Alguns minutos depois Hugo sentiu que o bote perdeu velocidade e parecia está boiando sozinho em direção a margem. Ao colidir com a terra o bote parou, atolando sobre a lama. Um homem emergiu do rio. 

Lumus— sussurrou João acendendo uma luz na ponta de sua varinha - Toma. Vai precisar disso. - jogou a varinha de Hugo em suas mãos. 

— Obrigado - Hugo sentiu alívio em seu coração. Não sabia que João havia recuperado sua varinha do fundo do rio - Lumus

Os dois usaram a luz de suas varinhas para observar o lugar. Estavam no meio de uma selva escura e sombria. Nenhum pássaro cantava e nenhum animal era visto. O único som que se ouvia era do vento soprando no topo das árvores sinistras e o som da água do rio corrente. 

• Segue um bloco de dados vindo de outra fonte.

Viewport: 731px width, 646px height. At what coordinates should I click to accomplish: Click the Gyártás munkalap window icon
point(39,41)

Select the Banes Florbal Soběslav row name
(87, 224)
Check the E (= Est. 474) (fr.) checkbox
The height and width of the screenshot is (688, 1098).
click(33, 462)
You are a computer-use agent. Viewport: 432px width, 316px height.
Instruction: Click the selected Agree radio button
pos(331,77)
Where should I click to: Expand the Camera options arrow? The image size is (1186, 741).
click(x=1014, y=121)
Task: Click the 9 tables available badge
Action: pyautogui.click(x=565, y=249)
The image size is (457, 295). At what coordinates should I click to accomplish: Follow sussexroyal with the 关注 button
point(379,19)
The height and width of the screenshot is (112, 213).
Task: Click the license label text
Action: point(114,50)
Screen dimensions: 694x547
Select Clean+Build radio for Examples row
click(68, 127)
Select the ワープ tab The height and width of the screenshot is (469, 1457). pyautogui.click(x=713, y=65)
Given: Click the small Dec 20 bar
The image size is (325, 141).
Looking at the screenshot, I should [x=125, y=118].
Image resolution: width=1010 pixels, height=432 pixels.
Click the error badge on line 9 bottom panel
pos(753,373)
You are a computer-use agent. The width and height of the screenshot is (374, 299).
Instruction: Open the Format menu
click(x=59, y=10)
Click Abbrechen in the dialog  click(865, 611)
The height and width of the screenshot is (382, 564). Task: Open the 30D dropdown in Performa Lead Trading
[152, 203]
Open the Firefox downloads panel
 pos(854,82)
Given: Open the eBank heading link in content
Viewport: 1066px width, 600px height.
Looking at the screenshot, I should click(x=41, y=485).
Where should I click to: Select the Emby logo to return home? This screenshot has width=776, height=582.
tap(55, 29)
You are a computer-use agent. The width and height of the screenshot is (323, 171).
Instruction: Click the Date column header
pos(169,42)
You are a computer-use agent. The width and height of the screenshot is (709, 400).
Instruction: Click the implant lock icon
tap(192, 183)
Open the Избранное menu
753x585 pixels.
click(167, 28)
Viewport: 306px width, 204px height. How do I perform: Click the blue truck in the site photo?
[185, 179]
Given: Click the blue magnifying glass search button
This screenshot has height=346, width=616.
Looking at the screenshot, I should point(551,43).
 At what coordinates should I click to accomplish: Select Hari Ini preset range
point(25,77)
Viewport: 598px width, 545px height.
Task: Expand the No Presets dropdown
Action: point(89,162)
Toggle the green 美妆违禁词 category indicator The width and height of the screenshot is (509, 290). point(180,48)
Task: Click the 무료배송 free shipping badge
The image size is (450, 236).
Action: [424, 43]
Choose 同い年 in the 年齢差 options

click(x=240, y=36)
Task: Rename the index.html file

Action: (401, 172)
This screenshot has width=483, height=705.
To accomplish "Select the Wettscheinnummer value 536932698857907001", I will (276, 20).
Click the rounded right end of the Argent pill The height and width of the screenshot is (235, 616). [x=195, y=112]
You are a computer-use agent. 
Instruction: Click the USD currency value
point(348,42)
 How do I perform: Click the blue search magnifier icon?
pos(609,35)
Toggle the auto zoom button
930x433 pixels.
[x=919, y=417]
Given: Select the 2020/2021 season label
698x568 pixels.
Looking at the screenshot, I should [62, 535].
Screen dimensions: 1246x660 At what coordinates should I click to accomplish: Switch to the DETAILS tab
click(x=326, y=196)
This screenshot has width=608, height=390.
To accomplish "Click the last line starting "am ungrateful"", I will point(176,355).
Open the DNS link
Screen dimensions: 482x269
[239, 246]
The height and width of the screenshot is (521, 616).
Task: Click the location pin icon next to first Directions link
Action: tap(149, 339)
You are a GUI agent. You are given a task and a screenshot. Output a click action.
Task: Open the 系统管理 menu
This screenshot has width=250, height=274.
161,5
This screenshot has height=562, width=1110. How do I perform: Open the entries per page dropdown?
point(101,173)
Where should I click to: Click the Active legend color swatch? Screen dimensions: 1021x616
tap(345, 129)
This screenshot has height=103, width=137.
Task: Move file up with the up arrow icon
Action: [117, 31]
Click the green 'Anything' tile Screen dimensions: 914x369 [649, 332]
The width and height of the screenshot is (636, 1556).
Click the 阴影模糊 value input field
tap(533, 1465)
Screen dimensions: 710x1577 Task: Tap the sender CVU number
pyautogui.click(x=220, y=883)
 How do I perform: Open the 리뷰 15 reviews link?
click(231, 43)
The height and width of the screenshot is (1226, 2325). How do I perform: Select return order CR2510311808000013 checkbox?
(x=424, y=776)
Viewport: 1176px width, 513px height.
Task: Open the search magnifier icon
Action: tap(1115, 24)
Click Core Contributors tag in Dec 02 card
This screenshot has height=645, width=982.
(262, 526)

— Que lugar maldito é esse? - perguntou Hugo não conseguindo mais se conter de pavor. 

— Esse lugar é de fato amaldiçoado. Uma magia poderosa paira por aqui. Mas não se preocupe. Ela só foi criada para deixar a aparência assustadora e afastar trouxas e outros invasores. 

— E nós somos o que? - perguntou Hugo ainda mais apavorado. 

— Mantenha a calma. Eu conheço esse lugar. Apenas me siga e faça o que eu disser. - Disse João seguindo por uma trilha. 

Hugo o seguiu. A trilha era tão estreita e preenchida de vegetação que o garoto mal podia perceber quando estava caminhando sobre ela, nem sabia por onde ela continuava e qual direção levava. 

— Essa caminho vai nos levar a Yara? - Perguntou o garoto afastando os galhos em seu caminho com a varinha. 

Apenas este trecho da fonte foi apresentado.